The plan is evolving. Today the adult psychiatrist, Dr Anna Tharyan, who is an adult psychiatrist working in community rehabilitation, came to RUHSA to discuss the germ with us and the plan is unfolding, forming definite shapes and vistas. As expected there is no capacity in the Psychiatry department to spare an OT who can come and train the village carers on a regular basis, which means that VRCT is in an ideal position to consider funding an OT post for RUHSA. Of course being an OT of children with learning difficulties and an OT of adults with severe and enduring mental illness are two distant branches of a great tree connected only via the trunk of undergraduate learning. Once beyond university training, decisions as to which branch to follow come immediately and decisively. This means one of three possibilities: either the OT who is appointed must have little ambition of personal academic development down the specialist route – which in India, where continued professional achievement is paramount, is going to be difficult to find; or RUHSA needs 2 OTs, which would be prohibitively expensive and also misses the point that these branches are arbitrarily determined by medics not communities and in practical terms the needs of the carers of these two groups of patients are remarkably similar and it is the carers we are wanting to train not the patients; thirdly, RUHSA uses this as an opportunity to look at developing this concept as a subspecialty in it’s own right. In other words, becoming an OT in the subtleties of training community members in management of dependent family members of all types is a validly different and separate skill set than being an OT for children with learning difficulties or an OT of adults with mental health problems. Needless to say, I favour the latter option. It validates this entire approach rather than making it seem a makeshift alternative to proper services, which indeed it is not, it just happens to be a cheaper option.

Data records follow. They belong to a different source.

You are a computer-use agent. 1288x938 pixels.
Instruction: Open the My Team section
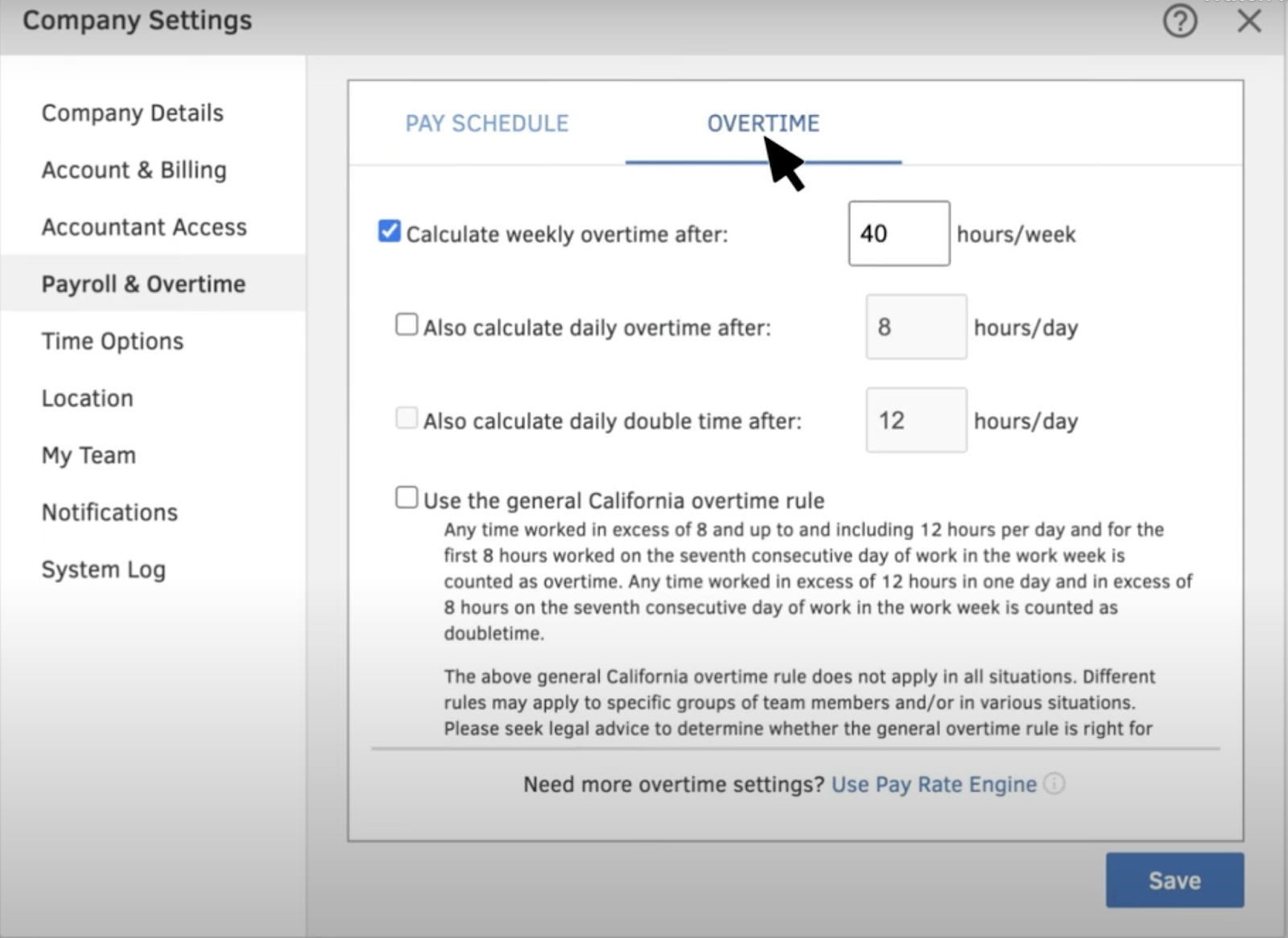tap(89, 455)
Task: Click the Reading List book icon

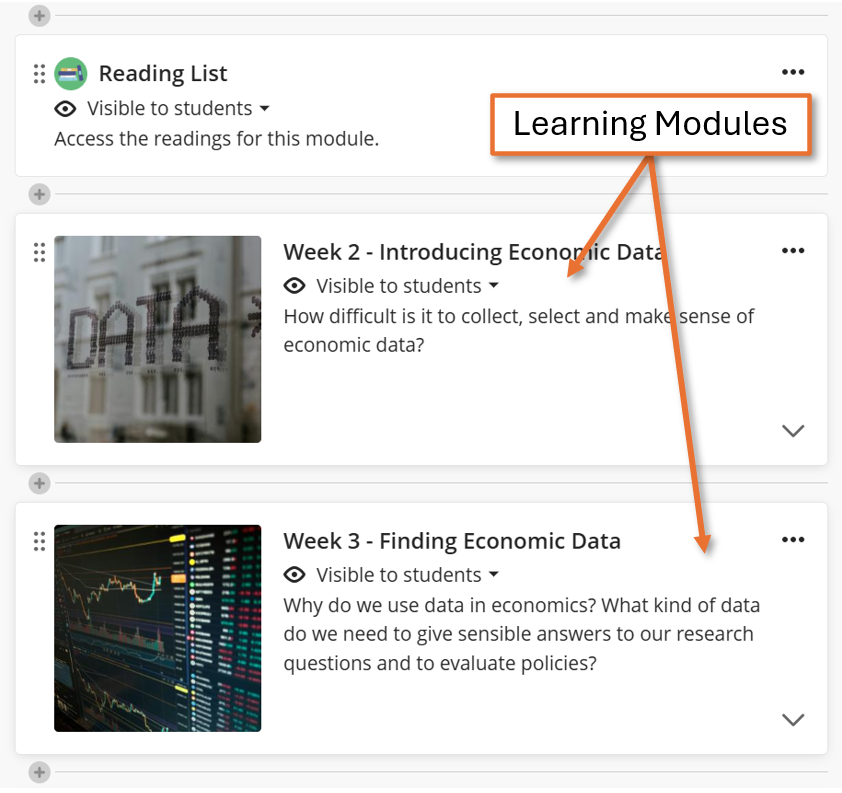Action: coord(70,73)
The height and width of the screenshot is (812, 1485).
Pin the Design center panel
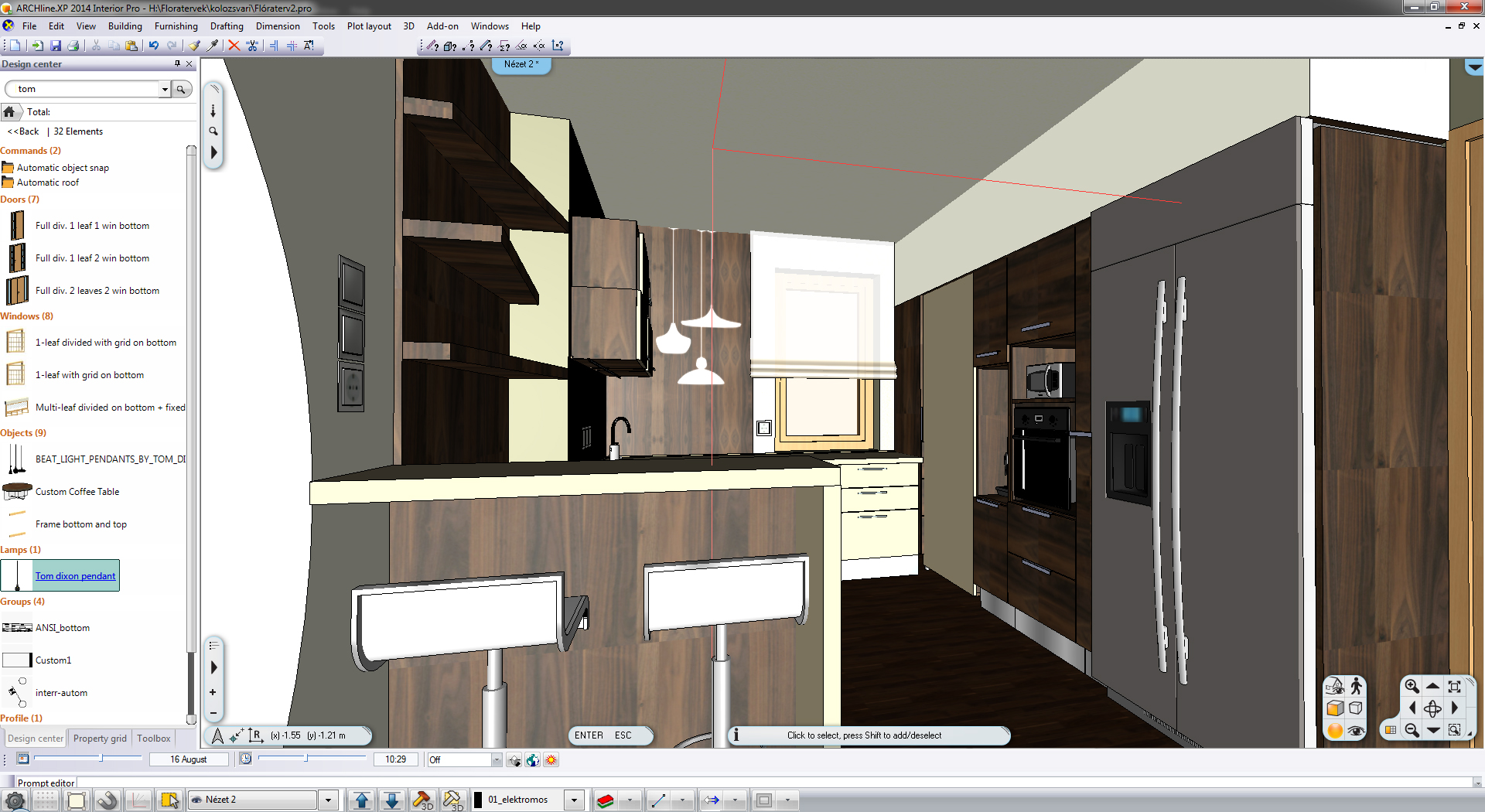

So, how to start the project running? How to establish trust in the community that meaningful services are going to be provided before we appoint a full time OT, which may take 2m or, more likely, 6m? Selvakumar, in a blinding flash of brilliance, volunteered his son, who is just about to finish his exams, but then has 2m to wait before finding out the results to volunteer during the waiting period. Eyes gleamed at this. He is known to be local, dedicated, bright, enthusiastic, innovative and most of all, currently working in the community rehabilitation department.
Dr Tharyan mentioned that training for women in caring for special needs children already takes place. It is a 3m course and takes place the other side of Vellore 35km aware, so in principle this would be difficult for the mothers in the local villages here. Another role for VRCT? Perhaps, sponsorship of these mothers with regard to travel and living expenses. It is a daily interactive course which the children attend too. Interestingly, an unexpected side effect (from the perspective of the psychiatry department) is that 2 mothers have started day centres in their own homes for 5-6 children. Hallelujah. This is not to be an unintended consequence for this project, but the overarching aim. Dr Annie and I will try and visit these mothers next week to hear their stories and hopefully, ask them to come deliver some of the early introductory training sessions at RUHSA to inspire mothers here.
So, now we have an interim OT, with the promise of cover for a couple of months if there is a hiatus between the end of the appropriately named Trinity Selvakumar’s voluntary period and the full time appointment. We have training opportunities for keen mothers in both intensive out of campus established training programs and introductory training sessions at RUHSA for staff, mothers other carers and SHGs. I suggested to Dr Tharyan that her department and RUHSA could start to develop and formalise training sessions for caring for adults with mental illness. It takes place but ad hoc. She made an interesting point which is that in adult psychiatry, the single most important intervention is affordable and effective medication regimes. The only problem is that often villagers have no sense of conventional time. Next Tuesday means nothing at all to them. Again, an effective community lead co-ordinating timetabling of medication regimes would be incredibly empowering for the community. It begins to unfold some of the unmanageability of sever and enduring mental illness. Formalising the caring role is another future potential of this project in terms of academic validation and transferrable usefullness for other health centres; not to mention the benefit to the community. People can start being untied from their beds.